* _Your task_: The data that follows should be copied out exactly.

(Stored items)
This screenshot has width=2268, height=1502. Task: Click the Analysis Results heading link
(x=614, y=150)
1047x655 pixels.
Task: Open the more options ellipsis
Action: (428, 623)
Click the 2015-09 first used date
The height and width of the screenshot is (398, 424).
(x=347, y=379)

* _Solution to this problem_:
This screenshot has width=2268, height=1502. Task: Click the Analysis Results heading link
(x=614, y=150)
1047x655 pixels.
Task: Open the more options ellipsis
Action: (428, 623)
Click the 2015-09 first used date
The height and width of the screenshot is (398, 424).
(x=347, y=379)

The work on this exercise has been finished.